Se tourner vers le passé

Le retour

Adios Madrid. Sur le vol retour, j’ai traversé quelques zones de turbulences. Un foutu vent de face à 250 km/h qui, pour emprunter la métaphore du commandant de bord, équivalait à prendre un tapis roulant à contre-sens. Bien décidée à faire diversion avec ma peur de l’avion, j’ai fixé les sourires maternels et les costumes vert pomme des hôtesses de l’air, puis j’ai entamé le bilan. Pourquoi être partie ? En Espagne ? Seule ? Pourquoi être revenue ?

“Le temps passe et passe et passe
Et beaucoup de choses ont changé
Qui aurait pu s’imaginer qu’le temps serait si vite écoulé
On fait l’bilan calmement en s’remémorant chaque instant
Parler des histoires d’avant comme si on avait 50 ans”

Mon adolescence se souvient avec tendresse de ce tube des Nèg’ Marrons, du rap simple et mainstream diffusé dans les boums et les bus scolaires, un refrain-vérité qui scande mon quotidien.
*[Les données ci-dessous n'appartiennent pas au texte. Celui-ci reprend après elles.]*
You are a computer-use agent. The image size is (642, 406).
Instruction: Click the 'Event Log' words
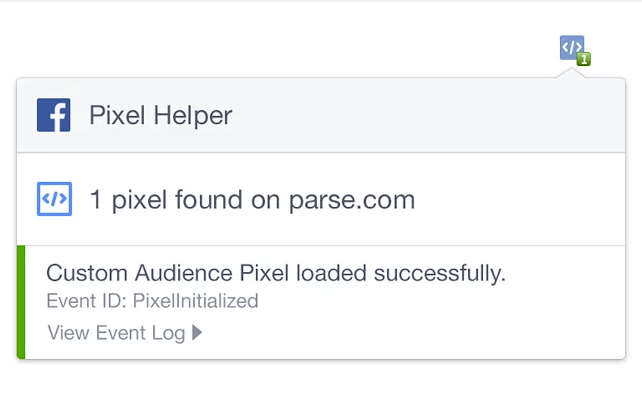[140, 333]
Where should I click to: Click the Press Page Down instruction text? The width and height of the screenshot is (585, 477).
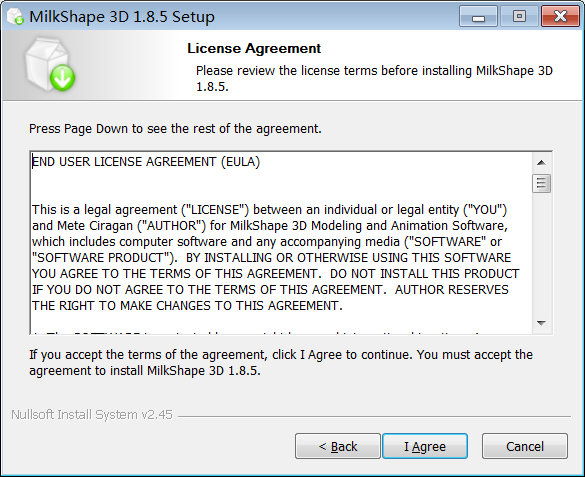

À 13 ans, je ne connaissais pas Madrid ; j’ai dû attendre le double avant de renouer avec ma famille. Je suis partie pour elle et pour moi. Seule parce que je savais que ce serait éprouvant, mais salutaire. J’ai expliqué à mes proches que je comptais apprendre l’espagnol, rencontrer du monde et travailler sur un documentaire traitant de la génération Internet face au couple. J’ai plus ou moins respecté ces objectifs — des justifications. Difficile d’avouer que l’on démissionne de sa vie temporairement sans passer pour une hippie. Au fond, je cherchais la liberté. Celle qui transite par la quête identitaire. On voyage pour deux raisons : [se] fuir ou [se] trouver. Je suis revenue apaisée, au chômage, célibataire, sans aucune certitude quant à l’avenir, mais apaisée.

// Anti-conseil // Offrez-vous un trip plutôt qu’un psy.